**ASSIGNMENT**
Repeat the lines from the one containing "The image size is (993, 691)." through the end of the listing exactly, both ends included. Do not carry over any pictures.

**DATA FOR REVIEW**

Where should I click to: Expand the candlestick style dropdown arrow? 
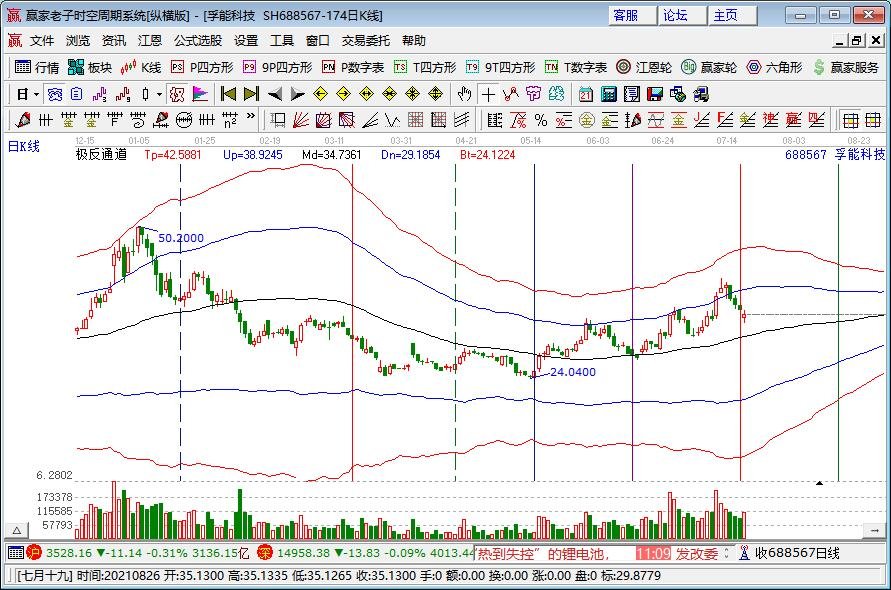pyautogui.click(x=159, y=94)
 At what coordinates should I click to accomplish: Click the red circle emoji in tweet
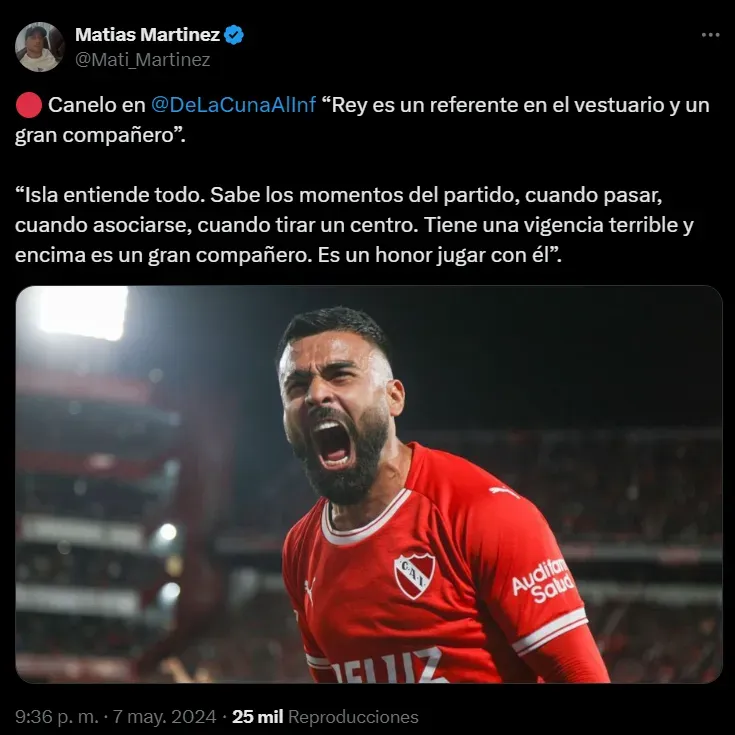[x=29, y=105]
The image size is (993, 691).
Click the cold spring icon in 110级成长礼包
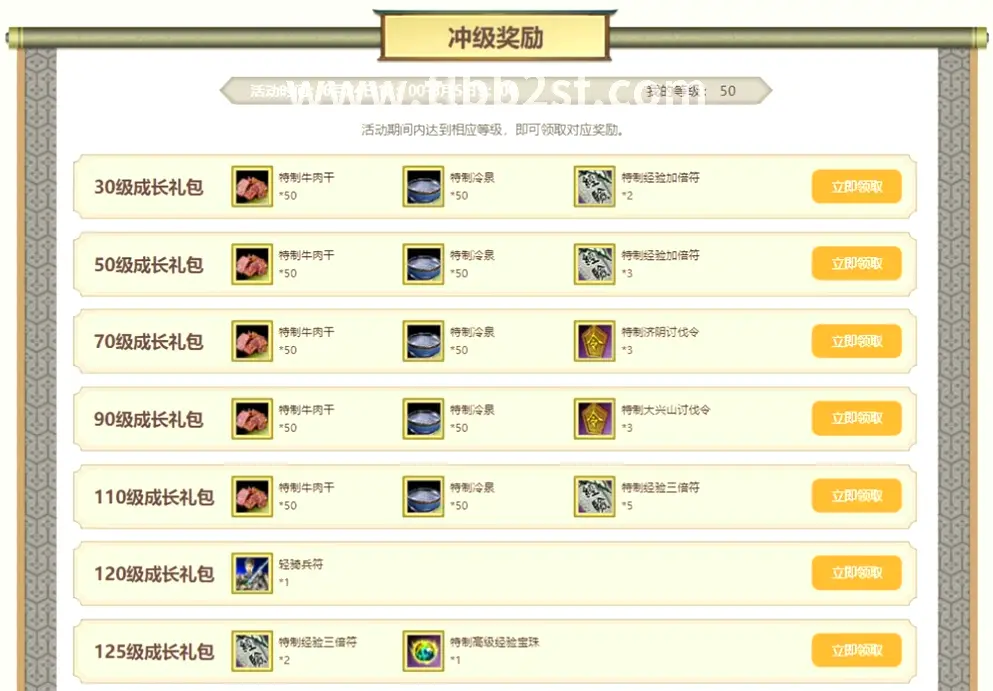[423, 497]
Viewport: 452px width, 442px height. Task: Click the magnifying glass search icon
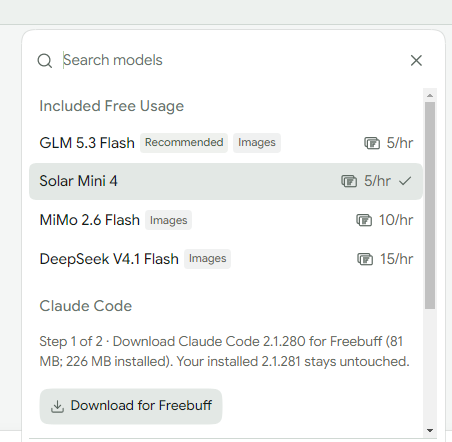[45, 61]
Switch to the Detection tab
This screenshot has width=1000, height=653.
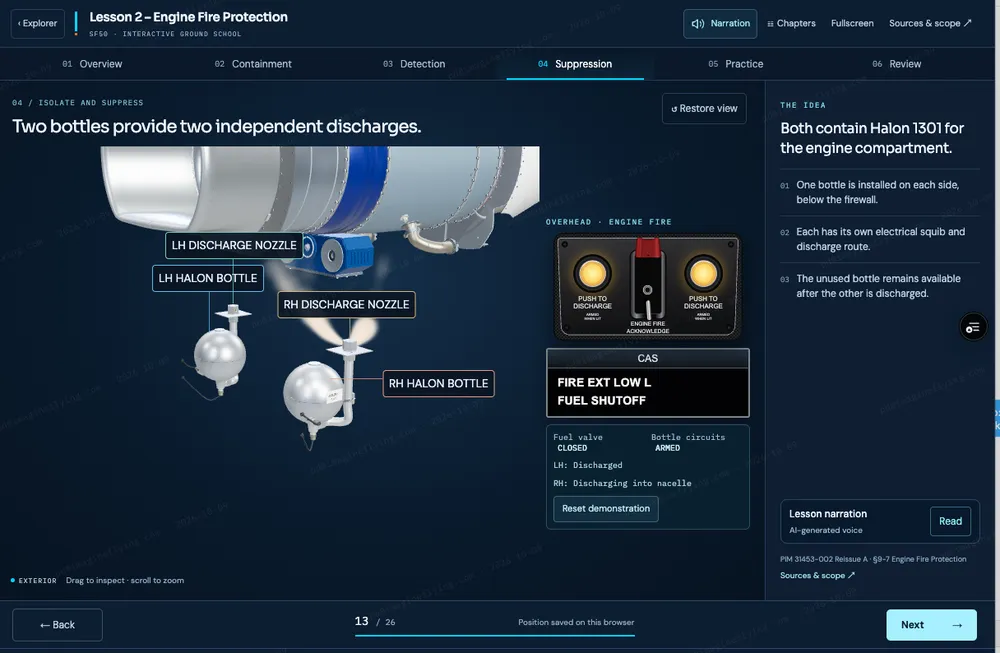(x=414, y=64)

**RESULT**
The image size is (993, 691).
Click the cold spring icon in 110级成长礼包
[423, 497]
Viewport: 452px width, 442px height. Task: Click the magnifying glass search icon
[45, 61]
Switch to the Detection tab
This screenshot has width=1000, height=653.
(x=414, y=64)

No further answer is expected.